В «Поколении» Богдана Чешко есть такая сцена: во время пикника в июне 1943 года (то есть уже после апрельского восстания в гетто) «обливающийся потом» Владек Милецкий читает и комментирует фрагменты Великой Импровизации[379]
. Внимание читателя обращает конфронтация «великого текста» с прозаическим, материальным, историческим и телесным контекстом этого чтения поэзии Мицкевича. Конфликт стилистических интонаций и радикальный проект пересмотра романтической традиции, набросок которых дает роман Чешко[380], в театре этого времени еще отсутствуют. Театр тут опаздывает, он все еще с ностальгией смотрит в прошлое, хотя вскоре отменно радикализует факт своего опоздания, например, в спектаклях Ежи Гротовского.— Ну, не лицедей ли? — небрежно комментировал он поэму. «Я мастер… на небеса кладу протянутые длани…» — рычал он с пафосом, попивая смородиновый напиток. — Любопытно, что сказал бы маэстро Адам про ликвидацию варшавского гетто. Послужил бы он, как я, в Luftschutzhilfsdienst, да постоял на посту с брандспойтом в руке [следя, чтобы не сгорела тюрьма] на Павяке, наблюдая [одновременно], как матери-еврейки выбрасывают из окон пылающих домов детей постарше, а потом выпрыгивают сами с младшими на руках, прижимая их изо всех сил к груди, чтобы те ничего не видели и не орали благим матом. С Богом спорить нетрудно, а вот с людьми…[381]

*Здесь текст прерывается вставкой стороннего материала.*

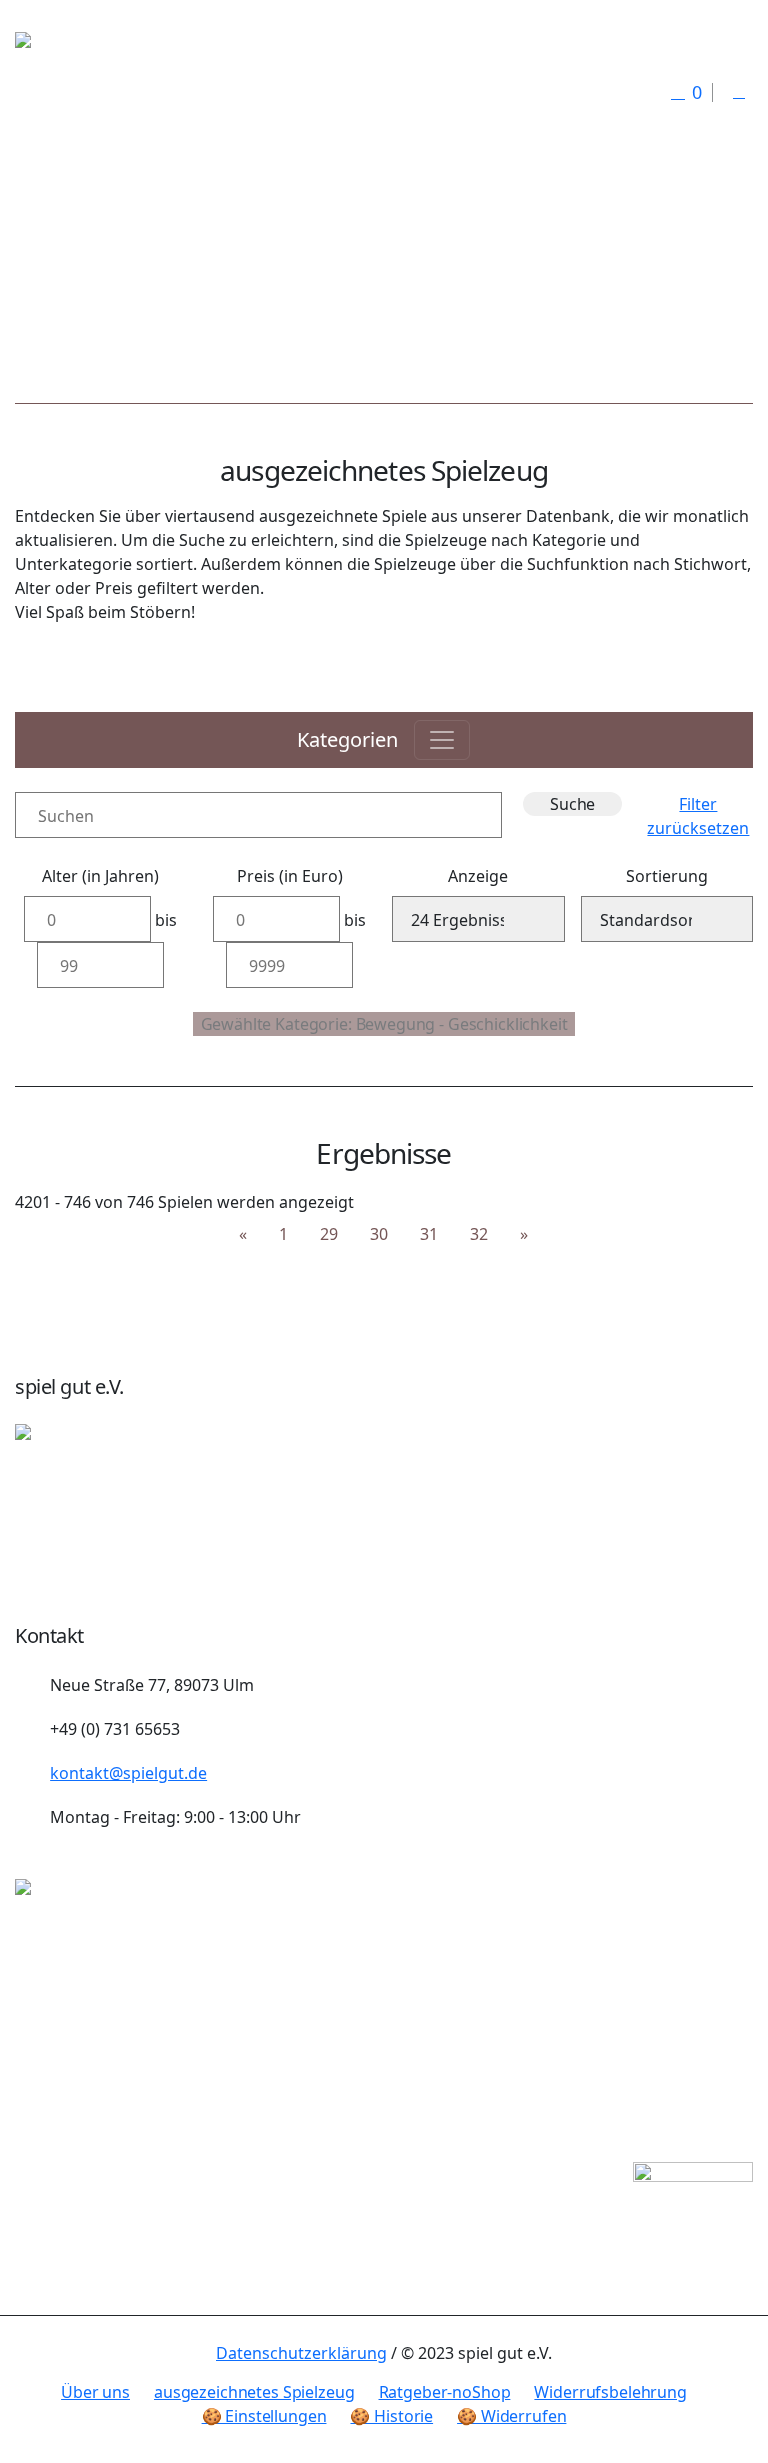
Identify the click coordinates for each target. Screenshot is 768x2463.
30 (379, 1234)
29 (329, 1234)
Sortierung (667, 876)
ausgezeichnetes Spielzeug (254, 2392)
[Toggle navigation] (442, 740)
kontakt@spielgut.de (128, 1773)
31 (429, 1234)
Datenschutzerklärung (301, 2353)
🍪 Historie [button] (391, 2416)
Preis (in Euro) (290, 876)
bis (166, 920)
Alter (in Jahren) (100, 876)
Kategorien (347, 739)
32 (479, 1234)
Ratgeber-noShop (445, 2392)
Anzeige (478, 876)
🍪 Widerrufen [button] (511, 2416)
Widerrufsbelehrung (610, 2392)
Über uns (95, 2392)
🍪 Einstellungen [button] (264, 2416)
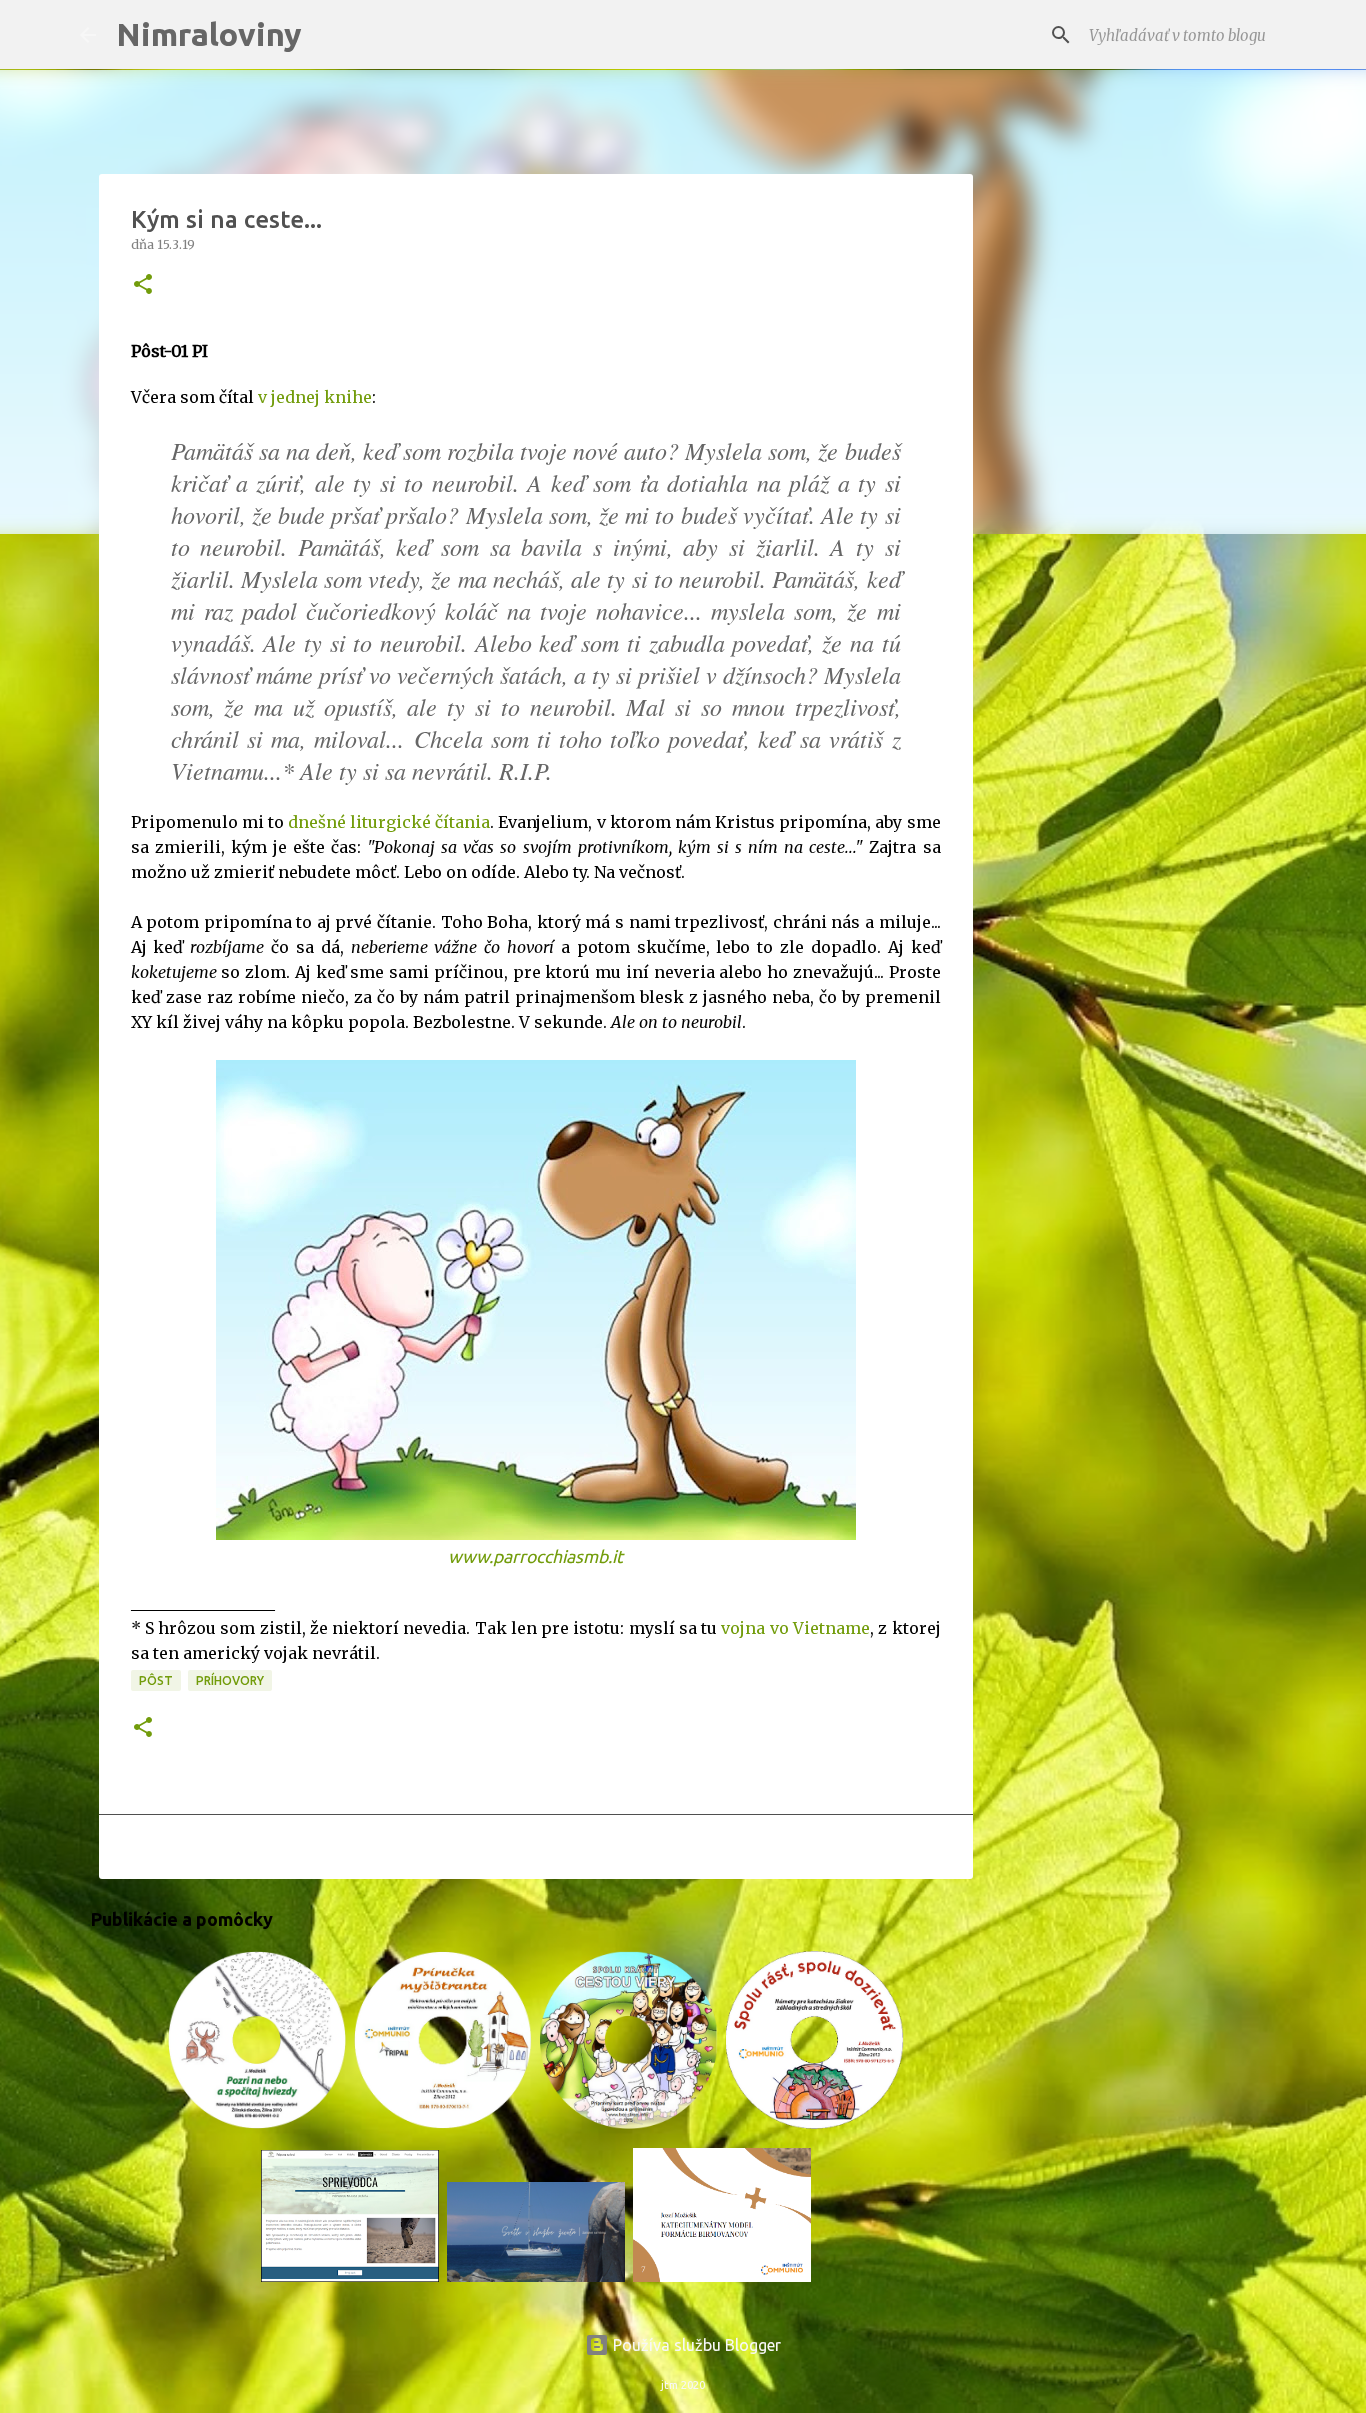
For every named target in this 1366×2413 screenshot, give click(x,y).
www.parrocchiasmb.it (535, 1556)
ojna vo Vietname (800, 1628)
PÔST (156, 1680)
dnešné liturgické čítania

Принадлежит ли приведенный выше фрагмент «Поколения» исключительно, как хотел бы это видеть Лапинский, к сталинистским, спущенным сверху ритуалам самоунижения польской культуры или также обнаруживает импульс, который польская культура будет последовательно развивать и за пределами соцреалистического контекста?
Яструн должен был обладать не менее обостренным историческим сознанием. Принимая во внимание его еврейское происхождение и пережитое им во время оккупации, его можно считать не только свидетелем Катастрофы, но также свидетелем польского равнодушия по отношению к Катастрофе. В статье, опубликованной в том же 1945 году, он дает свидетельство морального упадка польского общества: пишет о безнаказанности шмальцовников, рыскающих по варшавским улицам, об обыкновенных девушках из бюро, которые в рабочее время выбежали на крышу, чтобы увидеть, «как жарятся котлеты из евреев», цитирует мнения, циркулирующие среди ротозеев, наблюдающих, как горит гетто («Хорошо, что не нашими руками»)[382]
. И тот же Яструн в том же году пробует применить к польскому обществу мощный коллективный катарсис с помощью «Дзядов» Мицкевича, давая выражение спазматической потребности обновления символического порядка и придавая польской романтической драме целебные функции, которые она, как представляется, была неспособна реализовать. В романтический миф тут явственным образом слишком много вкладывают, перегружают аффектами. Как раз по этой причине заново его оживить можно было исключительно благодаря актам самокомпрометации или регресса, но об этом позже.Горько и иронично проанализированное Выкой предпочтение, отданное не Словацкому, а Запольской, «Жабусе» [Запольской], а не «Стойкому принцу» [Кальдерона — Словацкого], в сущности, отражало выбор между двумя вариантами того же самого явления беспамятства. Пьесы Запольской позволяли поверить, что на уровне повседневности все выглядит по-прежнему. Драма Словацкого, в свою очередь, могла придать недавно пережитой катастрофе высший смысл, позволяла интерпретировать ее как очередное повторение все того же трагического опыта поляков.